After completing the Spring 2016 semester research with Professor Medero (filled with much less blogging, compared to Fall 2015), I am back for a 10-week summer research stint. The hope is that by the end of this period, I will have some meaningful contribution to the text simplification field that I can write about in some form of an academic paper. I expect my meaningful contribution to be something along the lines of creating a system that adapts text simplification depending on the reading audience. But that may change in the coming weeks.
Today has just been filled with administrative details, as well as familiarizing myself with the evolving state of phrase-based text simplification research.
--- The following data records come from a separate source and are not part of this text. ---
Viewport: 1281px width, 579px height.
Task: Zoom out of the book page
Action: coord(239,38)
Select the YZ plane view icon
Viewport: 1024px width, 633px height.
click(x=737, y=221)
I found a few articles that I thought were enlightening, so I’ll just highlight them here:
- Pavlick et. al from the University of Pennsylvania recently came out with a publication “Simple PPDB: A Paraphrase Database for Simplification.” It outlines the construction of a subset of PPDB that identifies phrase pairs where one is a simplification of the other. I found the creation of this database interesting, because it reveals another way to approach the problem of finding phrase pairs where one is a simplification of the other in PPDB. We could just train a classifier to do so.
- Xu et. al from the University of Pennsylvania came out with a publication “Optimizing Statistical Machine Translation for Text Simplification”. This article does a lot of what Professor Medero and I were looking to do. The article discards with the common approach of extracting phrase pairs from a sentence-aligned corpus of “complex” English sentences to “simple” English sentences. Instead, it uses PPDB as the phrase table, and relies on simplification-specific features during the decoding process.
- Naples et. al from the University of Pennsylvania came out with the publication “Sentential Paraphrasing as Black-Box Machine Translation.” This basically describes the release of a software package that individuals can tune and use to rewrite sentences for whatever reason. It has some prepackaged use cases (including text simplification), so I think I may poke at the software package in the near future.
- Klerke et. al came out with the article “Improving sentence compression by learning to predict gaze.” This article improves the sentence compression task (a subset of text simplification) by training a classifier that predicts how much users gaze as certain phrases in the sentence (and, by extension, how complex those phrases are). This article catapulted me into thinking about ways that I could know that text is difficult to read for someone. It was also a pretty cool, well-written article.
- Elmira Tapkanova compiled a survey of the text simplification field in her thesis “Machine Translation and Text Simplification Evaluation.”
Tomorrow, I plan to continue my background research and see if I can dig up any more relevant articles on text simplification.